Commission welcomes Council final adoption of new rules on single-use plastics to reduce marine plastic litter

The Council of the EU today adopted the ambitious measures proposed by the Commission to tackle marine litter coming from the 10 single-use plastic products most often found on European beaches, as well as abandoned fishing gear and oxo-degradable plastics.

The rules on Single-Use Plastics items and fishing gear envisage different measures to apply to different product and place the EU at the forefront of the global fight against marine litter. Where alternatives are easily available and affordable, single-use plastic products will be banned from the market, such as cutlery, plates and straws.
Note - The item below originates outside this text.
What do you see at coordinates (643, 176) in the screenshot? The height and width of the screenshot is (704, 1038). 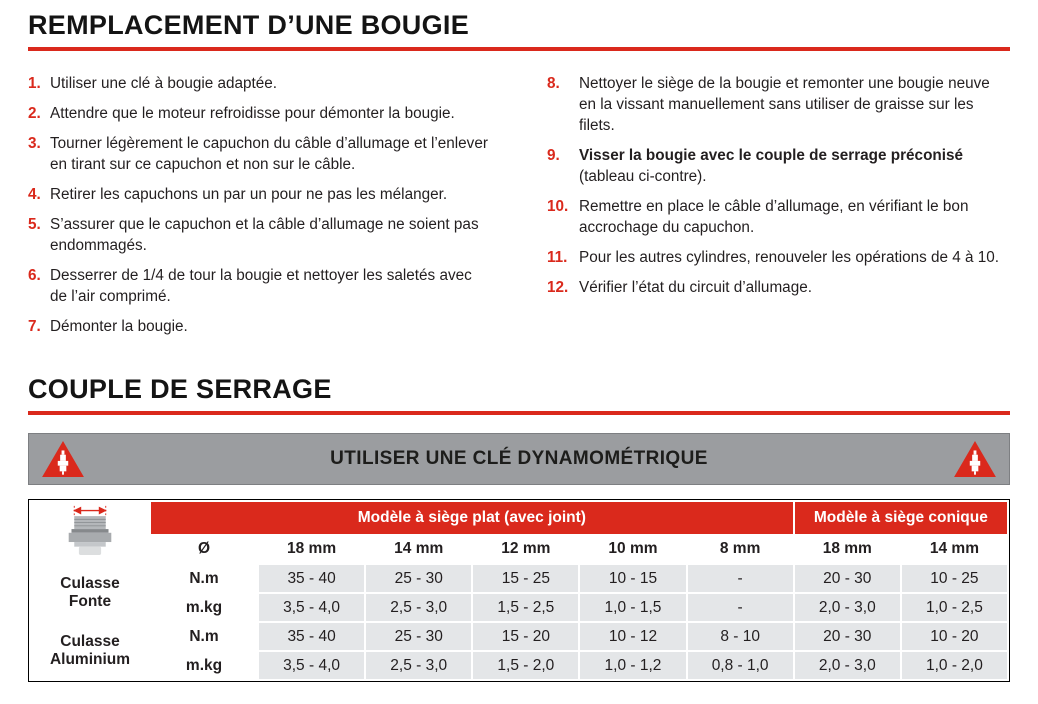 I see `step-text: (tableau ci-contre).` at bounding box center [643, 176].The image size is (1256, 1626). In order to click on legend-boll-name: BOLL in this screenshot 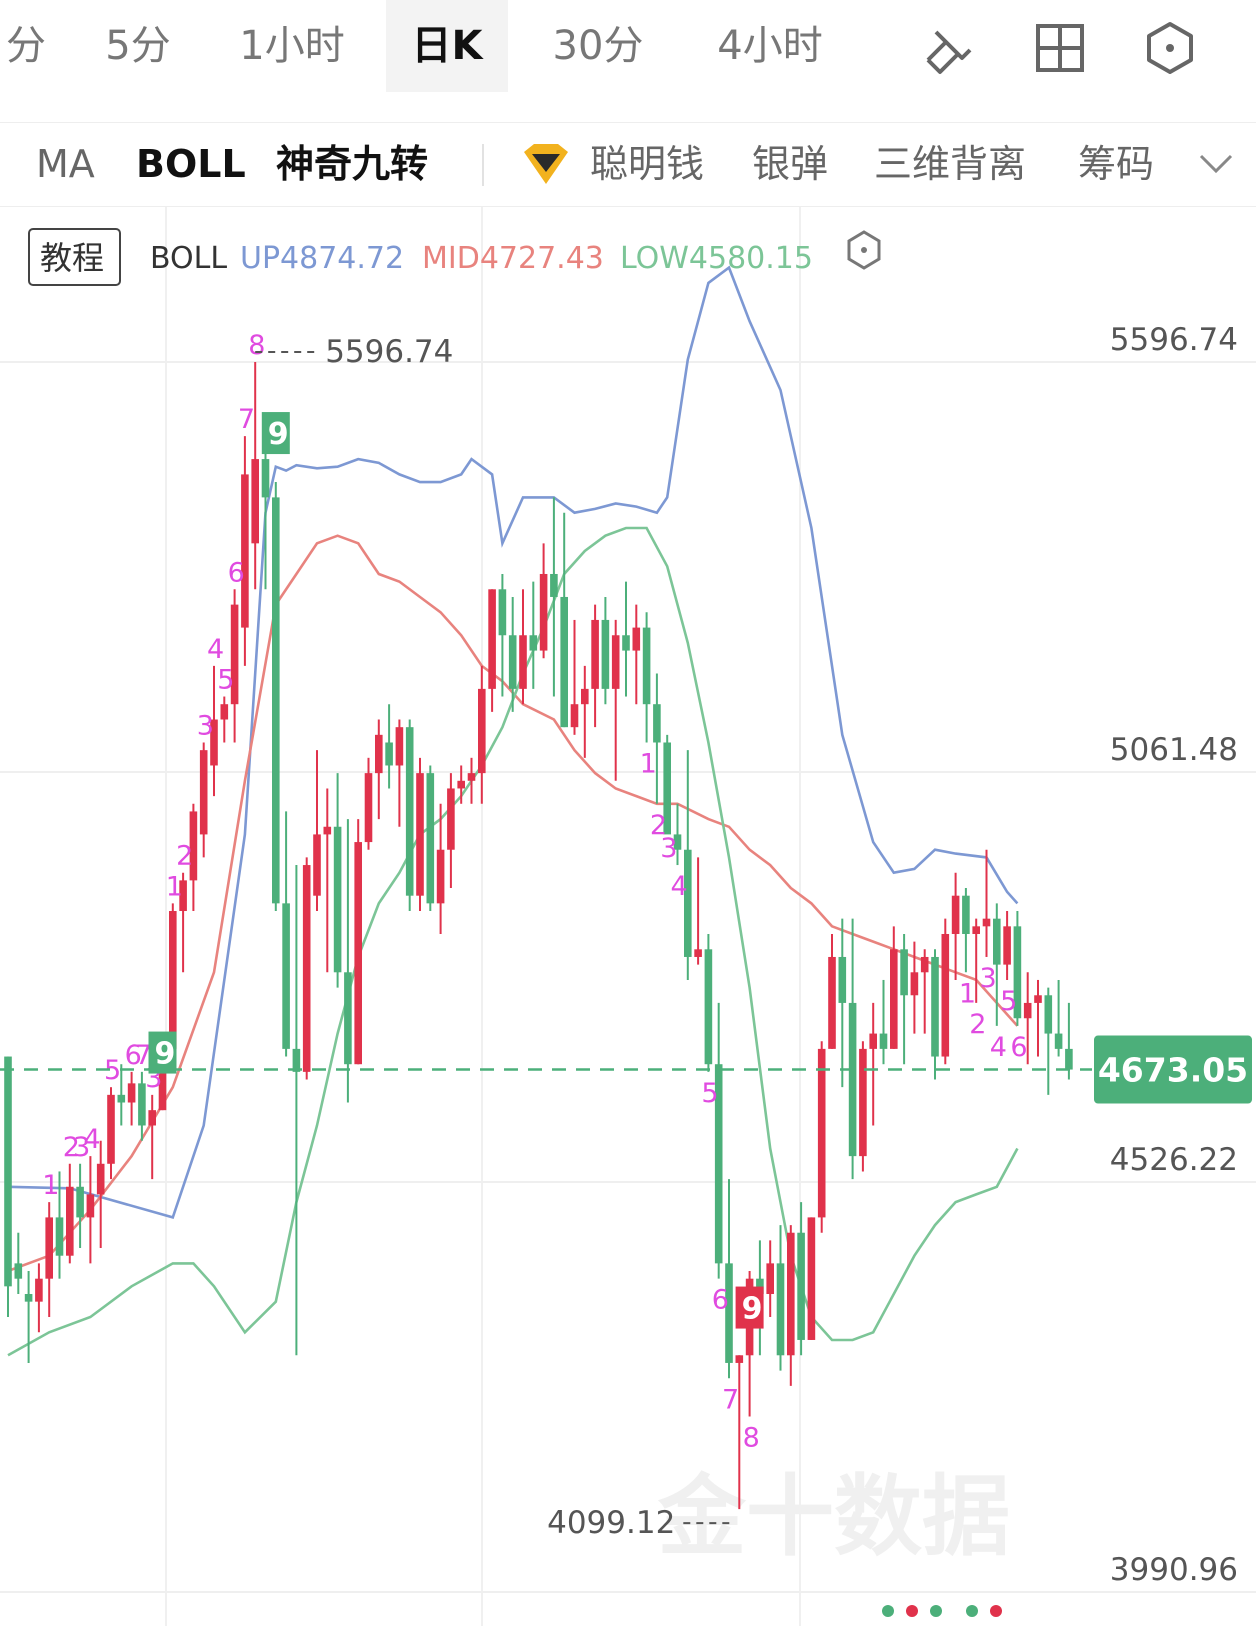, I will do `click(188, 258)`.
For other products, the focus is on limiting their use through a national reduction in consumption; on design and labelling requirements; and waste management/clean-up obligations for producers.

The new rules will introduce:

  • A ban on selected single-use products made of plastic for which alternatives exist on the market: cotton bud sticks, cutlery, plates, straws, stirrers, sticks for balloons, as well as cups, food and beverage containers made of expanded polystyrene and on all products made of oxo-degradable plastic.
  • Measures to reduce consumption of food containers and beverage cups made of plastic and specific marking and labelling of certain products.
  • Extended Producer Responsibility schemes covering the cost to clean-up litter, applied to products such as tobacco filters and fishing gear.
  • A 90% separate collection target for plastic bottles by 2029 (77% by 2025) and the introduction of design requirements to connect caps to bottles, as well as target to incorporate 25% of recycled plastic in PET bottles as from 2025 and 30% in all plastic bottles as from 2030.

  • Effects in the future

    The Directive follows a similar approach to the successful 2015 Plastic Bags Directive, which brought about a rapid shift in consumer behavior. When implemented the new measures will bring about both environmental and economic benefits. They will avoid the emission of 3.4 MMT of CO2 and environmental damages which would cost the equivalent of €22 billion by 2030. Also, costumers will save €6.5 billion.